Beirut, 7.9.01 (KAP) Die maronitische Bischöfe haben erneut die Präsenz syrischer Truppen im Libanon verurteilt. In einer gemeinsamen Erklärung machen die Bischöfe die syrische Besetzungsmacht für den langsamen Niedergang des Libanon verantwortlich. Selbst in der Zeit der osmanischen Herrschaft habe sich der Libanon größerer Eigenständigkeit erfreut als heute.
Die Bischofskonferenz konstatierte unter dem Vorsitz des Patriarchen von Antiochien, Kardinal Nasrallah Sfeir, dass in dem einen Jahr seit ihrem ersten Aufruf nur einige zögerliche Anläufe erfolgt seien, um die Beziehungen zum "Bruderland Syrien" zu korrigieren. Der anzustrebende Zustand wäre, dass "zwei Brüder in verschiedenen Häusern leben und sich gegenseitig nicht in die inneren Angelegenheiten einmischen". Dass im Juni syrische Truppenteile aus Beirut und Umgebung abgezogen wurden, wird von den Bischöfen erwähnt, allerdings bezweifeln sie den permanenten Charakter dieser taktischen Aktion.
Besonders beklagen die Bischöfe, dass auf die "bescheidene Öffnung" eine Welle von Verhaftungen und Gerichtsverfahren gefolgt sei. Damit nehmen sie Bezug darauf, dass im August Exponenten der verbotenen "Forces libanaises" und Anhänger des exilierten Generals Michel Aoun in Haft genommen worden waren, und zwar auf Betreiben des wegen seiner prosyrischen Haltung umstrittenen Staatspräsidenten Emile Lahoud.
Die Bischöfe weisen darauf hin, dass die staatlichen Institutionen des Libanon einem Korrosionsprozess ausgesetzt sind. So wechsle das Parlament innerhalb von Tagen seine Haltung zu Grundrechtsfragen, Minister würden dem Regierungschef wider dessen Willen aufgezwungen, die Parlamentarier ignorierten das Volk, das sie gewählt habe, während sich infolge der Wirtschaftsrezession die Arbeitslosigkeit und die Emigration der Eliten weiter verschärften.
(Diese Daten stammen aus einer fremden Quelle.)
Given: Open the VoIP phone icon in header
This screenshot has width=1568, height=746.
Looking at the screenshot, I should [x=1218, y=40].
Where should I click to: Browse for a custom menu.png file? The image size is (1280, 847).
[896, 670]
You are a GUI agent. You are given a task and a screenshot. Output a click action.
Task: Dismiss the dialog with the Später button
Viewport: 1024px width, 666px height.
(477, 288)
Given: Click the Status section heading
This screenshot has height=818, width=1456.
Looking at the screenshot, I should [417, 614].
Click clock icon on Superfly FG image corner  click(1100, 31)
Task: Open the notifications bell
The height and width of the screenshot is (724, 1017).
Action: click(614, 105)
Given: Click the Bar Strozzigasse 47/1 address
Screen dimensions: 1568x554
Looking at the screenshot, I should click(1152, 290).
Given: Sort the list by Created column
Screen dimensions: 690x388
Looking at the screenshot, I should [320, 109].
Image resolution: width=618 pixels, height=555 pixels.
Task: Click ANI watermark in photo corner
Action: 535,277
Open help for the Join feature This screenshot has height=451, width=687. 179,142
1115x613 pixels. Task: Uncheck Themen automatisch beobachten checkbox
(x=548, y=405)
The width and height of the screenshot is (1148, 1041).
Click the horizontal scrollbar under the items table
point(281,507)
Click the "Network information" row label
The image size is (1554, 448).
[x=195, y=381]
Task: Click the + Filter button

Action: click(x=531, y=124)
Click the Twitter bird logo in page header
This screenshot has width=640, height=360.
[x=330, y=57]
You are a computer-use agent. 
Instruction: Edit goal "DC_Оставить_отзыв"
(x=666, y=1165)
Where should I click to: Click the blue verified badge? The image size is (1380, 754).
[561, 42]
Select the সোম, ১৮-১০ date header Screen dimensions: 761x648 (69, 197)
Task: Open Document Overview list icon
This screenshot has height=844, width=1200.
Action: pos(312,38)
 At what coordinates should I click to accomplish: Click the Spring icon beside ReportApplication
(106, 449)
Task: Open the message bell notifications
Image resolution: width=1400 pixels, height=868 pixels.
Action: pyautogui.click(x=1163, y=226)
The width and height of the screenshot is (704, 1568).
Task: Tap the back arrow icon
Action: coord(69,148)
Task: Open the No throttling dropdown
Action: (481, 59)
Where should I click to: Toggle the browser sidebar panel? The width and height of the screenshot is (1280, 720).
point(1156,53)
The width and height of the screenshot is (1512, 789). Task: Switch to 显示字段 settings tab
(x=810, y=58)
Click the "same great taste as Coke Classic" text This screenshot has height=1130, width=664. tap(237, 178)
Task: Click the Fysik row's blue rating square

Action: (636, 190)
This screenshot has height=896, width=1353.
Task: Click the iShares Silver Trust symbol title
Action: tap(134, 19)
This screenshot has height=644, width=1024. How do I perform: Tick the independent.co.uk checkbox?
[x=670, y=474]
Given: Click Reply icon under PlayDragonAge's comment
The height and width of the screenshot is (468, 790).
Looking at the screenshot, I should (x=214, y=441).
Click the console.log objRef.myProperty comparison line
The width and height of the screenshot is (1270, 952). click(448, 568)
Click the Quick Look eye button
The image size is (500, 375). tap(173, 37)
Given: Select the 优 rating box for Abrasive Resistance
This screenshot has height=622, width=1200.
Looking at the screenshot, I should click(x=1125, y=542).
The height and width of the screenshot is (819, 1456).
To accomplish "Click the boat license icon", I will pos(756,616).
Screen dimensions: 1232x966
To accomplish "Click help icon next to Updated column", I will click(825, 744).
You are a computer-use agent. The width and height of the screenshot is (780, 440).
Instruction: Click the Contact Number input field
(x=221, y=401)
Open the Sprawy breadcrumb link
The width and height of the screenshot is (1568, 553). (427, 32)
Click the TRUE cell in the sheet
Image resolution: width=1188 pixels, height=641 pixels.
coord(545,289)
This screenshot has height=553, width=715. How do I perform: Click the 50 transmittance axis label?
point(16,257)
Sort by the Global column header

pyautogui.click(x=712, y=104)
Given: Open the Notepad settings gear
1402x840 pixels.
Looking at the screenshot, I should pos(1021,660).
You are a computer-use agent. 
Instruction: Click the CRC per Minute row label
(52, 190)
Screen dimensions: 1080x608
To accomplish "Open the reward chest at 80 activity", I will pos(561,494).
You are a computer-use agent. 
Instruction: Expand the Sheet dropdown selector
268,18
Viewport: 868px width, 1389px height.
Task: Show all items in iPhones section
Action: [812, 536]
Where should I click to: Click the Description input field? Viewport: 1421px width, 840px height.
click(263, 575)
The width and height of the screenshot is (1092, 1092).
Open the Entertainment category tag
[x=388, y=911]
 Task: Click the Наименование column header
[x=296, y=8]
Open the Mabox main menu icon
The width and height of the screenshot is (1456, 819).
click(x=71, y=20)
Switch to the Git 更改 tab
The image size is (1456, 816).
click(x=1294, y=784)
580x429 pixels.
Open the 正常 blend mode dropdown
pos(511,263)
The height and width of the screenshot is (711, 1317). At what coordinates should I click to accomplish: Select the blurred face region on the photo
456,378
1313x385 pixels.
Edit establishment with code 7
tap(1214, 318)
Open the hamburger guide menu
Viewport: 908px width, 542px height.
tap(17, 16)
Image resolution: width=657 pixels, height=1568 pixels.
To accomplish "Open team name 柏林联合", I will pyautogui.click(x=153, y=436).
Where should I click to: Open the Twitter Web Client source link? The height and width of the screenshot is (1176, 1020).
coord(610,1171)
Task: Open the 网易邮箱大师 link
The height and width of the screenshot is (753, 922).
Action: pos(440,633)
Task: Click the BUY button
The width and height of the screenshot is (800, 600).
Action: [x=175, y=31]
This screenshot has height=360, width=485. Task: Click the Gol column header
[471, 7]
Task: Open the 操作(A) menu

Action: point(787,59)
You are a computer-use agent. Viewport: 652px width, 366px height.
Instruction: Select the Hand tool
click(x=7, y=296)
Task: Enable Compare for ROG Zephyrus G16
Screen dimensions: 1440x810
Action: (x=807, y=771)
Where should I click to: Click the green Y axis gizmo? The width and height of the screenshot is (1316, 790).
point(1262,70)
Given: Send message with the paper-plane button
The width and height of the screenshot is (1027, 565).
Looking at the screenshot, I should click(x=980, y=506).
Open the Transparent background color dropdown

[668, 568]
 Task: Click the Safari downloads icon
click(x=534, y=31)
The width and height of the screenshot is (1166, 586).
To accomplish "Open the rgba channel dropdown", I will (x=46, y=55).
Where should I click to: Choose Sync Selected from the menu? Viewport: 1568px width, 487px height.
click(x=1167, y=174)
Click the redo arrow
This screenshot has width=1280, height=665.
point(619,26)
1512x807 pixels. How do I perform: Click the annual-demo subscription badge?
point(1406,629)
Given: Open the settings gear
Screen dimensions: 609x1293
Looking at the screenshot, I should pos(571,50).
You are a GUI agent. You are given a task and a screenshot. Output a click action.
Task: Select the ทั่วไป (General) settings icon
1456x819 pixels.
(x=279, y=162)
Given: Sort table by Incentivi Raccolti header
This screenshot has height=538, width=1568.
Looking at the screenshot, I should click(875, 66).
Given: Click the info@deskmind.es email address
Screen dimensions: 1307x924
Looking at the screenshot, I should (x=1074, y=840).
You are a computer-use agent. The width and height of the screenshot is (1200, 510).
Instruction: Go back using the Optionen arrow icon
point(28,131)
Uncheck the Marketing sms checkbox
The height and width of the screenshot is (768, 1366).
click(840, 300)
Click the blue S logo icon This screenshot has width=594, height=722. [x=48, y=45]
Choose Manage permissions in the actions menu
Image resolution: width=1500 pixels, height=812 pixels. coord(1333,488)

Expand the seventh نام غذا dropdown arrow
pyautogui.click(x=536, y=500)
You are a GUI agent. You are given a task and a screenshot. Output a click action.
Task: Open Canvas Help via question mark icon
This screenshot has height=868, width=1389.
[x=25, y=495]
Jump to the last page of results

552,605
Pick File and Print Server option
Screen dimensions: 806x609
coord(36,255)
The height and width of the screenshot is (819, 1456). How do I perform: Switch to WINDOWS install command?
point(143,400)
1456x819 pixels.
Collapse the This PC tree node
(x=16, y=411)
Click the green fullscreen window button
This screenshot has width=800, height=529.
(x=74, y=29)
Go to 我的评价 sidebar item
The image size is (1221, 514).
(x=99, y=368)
Einzelne Kräfte könnten ihre illegalen Waffen behalten, heißt es im Blick auf die schiitische "Hezbollah", die den Südlibanon kontrolliert. Wörtlich heißt es: "Die Entscheidungen werden anderswo gefällt, außerhalb des Libanon. Die Entscheidungsträger sind keine Libanesen".
Die libanesische Regierung hatte im April alle pro- und anti-syrischen Kundgebungen verboten. Die Differenzen über die Gestaltung der Beziehungen zu Syrien, das seit dem Bürgerkrieg als Schutzmacht im Libanon militärisch präsent ist, prägen den politischen Diskurs im Land. Seit dem Abzug Israels aus dem Südlibanon im Mai 2000 und dem Machtwechsel in Damaskus ist das Verlangen nach Abzug der Syrer stärker geworden. Syrien hat noch rund 25.000 Soldaten im Libanon stationiert.